Diyarbakır, zengin tarihi ve kültürel mirası ile bilinen bir şehir olarak, her yıl yerli ve yabancı turistlerin ilgisini çekmektedir. Bu kültürel zenginliklerin arasında yer alan Saint George Kilisesi, özellikle dini ve mimari açıdan büyük bir öneme sahiptir. Ancak, son dönemlerde yapılan araştırmalar ve keşifler, bu kilisenin geçmişine dair önemli veriler sunmaktadır. Son olarak ortaya çıkan ve Saint George Kilisesi’nin hamam olarak kullanılmadığını ispatlayan bir kitabe, bu önemli yapının tarihi hakkında yeni bir ışık tutmuştur.

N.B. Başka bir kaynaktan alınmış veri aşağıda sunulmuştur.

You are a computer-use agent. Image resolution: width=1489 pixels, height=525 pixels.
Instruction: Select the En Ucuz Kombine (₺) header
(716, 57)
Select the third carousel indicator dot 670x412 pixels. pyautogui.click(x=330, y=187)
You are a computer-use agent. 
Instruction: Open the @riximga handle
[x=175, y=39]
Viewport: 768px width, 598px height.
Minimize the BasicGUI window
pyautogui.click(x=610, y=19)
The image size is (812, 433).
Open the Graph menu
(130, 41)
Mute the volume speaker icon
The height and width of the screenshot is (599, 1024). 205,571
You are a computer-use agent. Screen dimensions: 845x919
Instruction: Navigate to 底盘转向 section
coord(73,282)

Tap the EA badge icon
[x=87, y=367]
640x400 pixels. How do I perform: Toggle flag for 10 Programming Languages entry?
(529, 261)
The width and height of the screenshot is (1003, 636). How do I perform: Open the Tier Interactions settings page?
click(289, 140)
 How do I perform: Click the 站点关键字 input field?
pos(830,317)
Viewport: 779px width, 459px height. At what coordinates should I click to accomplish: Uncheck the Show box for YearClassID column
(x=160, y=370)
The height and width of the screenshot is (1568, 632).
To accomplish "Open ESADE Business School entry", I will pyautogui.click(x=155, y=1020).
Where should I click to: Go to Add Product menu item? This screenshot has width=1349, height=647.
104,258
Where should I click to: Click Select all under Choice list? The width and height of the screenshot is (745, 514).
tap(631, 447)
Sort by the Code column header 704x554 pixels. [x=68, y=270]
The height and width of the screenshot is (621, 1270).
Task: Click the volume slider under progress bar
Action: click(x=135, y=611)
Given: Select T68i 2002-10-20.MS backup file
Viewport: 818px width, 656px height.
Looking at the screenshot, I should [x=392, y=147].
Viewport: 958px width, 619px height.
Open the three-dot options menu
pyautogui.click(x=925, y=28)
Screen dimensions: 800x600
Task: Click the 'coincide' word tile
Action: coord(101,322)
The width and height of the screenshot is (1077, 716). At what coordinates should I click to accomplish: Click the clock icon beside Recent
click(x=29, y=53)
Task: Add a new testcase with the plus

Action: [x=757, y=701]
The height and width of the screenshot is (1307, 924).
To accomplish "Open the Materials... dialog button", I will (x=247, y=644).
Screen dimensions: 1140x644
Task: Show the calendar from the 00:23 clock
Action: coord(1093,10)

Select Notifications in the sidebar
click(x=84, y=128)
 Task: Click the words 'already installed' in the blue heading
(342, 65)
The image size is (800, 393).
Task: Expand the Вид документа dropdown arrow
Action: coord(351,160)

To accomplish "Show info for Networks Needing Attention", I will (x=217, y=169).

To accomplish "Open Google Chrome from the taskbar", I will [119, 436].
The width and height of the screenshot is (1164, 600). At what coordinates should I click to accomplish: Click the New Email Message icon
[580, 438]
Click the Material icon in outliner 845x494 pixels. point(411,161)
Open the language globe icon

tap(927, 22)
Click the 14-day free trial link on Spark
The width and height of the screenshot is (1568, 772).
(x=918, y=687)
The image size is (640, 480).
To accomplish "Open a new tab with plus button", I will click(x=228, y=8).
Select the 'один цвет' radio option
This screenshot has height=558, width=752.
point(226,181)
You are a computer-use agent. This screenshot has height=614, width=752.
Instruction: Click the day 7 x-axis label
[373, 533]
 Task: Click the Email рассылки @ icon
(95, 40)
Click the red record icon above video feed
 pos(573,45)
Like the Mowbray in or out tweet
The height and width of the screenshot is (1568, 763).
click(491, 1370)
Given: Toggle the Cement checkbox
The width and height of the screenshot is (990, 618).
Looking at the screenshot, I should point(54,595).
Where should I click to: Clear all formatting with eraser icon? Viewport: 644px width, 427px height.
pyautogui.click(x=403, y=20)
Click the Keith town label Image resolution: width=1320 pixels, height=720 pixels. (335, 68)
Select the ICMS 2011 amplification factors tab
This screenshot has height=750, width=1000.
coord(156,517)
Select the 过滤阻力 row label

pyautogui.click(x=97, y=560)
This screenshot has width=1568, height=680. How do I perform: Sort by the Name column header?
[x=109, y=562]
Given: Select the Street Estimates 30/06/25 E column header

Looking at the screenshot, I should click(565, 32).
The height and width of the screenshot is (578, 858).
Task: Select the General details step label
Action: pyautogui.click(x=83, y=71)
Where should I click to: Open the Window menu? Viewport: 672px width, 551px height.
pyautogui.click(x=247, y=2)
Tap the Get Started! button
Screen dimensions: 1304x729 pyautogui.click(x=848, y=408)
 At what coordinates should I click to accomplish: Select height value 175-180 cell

Geçtiğimiz günlerde, kilisenin restorasyon çalışmalarıyla birlikte yapılan kazılarda, oldukça iyi korunmuş bir kitabe ortaya çıkarıldı. Bu kitabenin, kilisenin kullanımı ve tarihi hakkında önemli bilgiler içerdiği belirtilmektedir. Uzun yıllardır halk arasında sürdürülen “Saint George Kilisesi bir zamanlar hamam olarak kullanıldı” iddialarının doğru olmadığı bu kitabe ile anlaşılmıştır. Kitabenin içeriği, dönemin mimari yapısıyla birlikte, kilisenin dini bir yapı olarak varlığını sürdürdüğünün altını çizmektedir. Bu durum, hem tarihçiler hem de arkeologlar için bir ilgi kaynağı haline gelmiştir.
Saint George Kilisesi, Diyarbakır’daki en eski dini yapılarından biri olarak kabul edilmektedir. 4. yüzyılda inşa edildiği düşünülen bu kilise, geçmişten günümüze gelen tarihi sürecinde birçok farklı olay ve duruma tanıklık etmiştir. İslamiyet'in yayılmasından sonra bile birçok tarihsel döngüyü içinde barındıran bu kilise, Hristiyan toplumları için büyük bir manevi değer taşımaktadır. Kitabenin ortaya çıkışı, kilisenin gerçek tarihi hakkında yanıltıcı bilgileri çürütmekte ve halk arasındaki yanlış algıyı düzeltmektedir.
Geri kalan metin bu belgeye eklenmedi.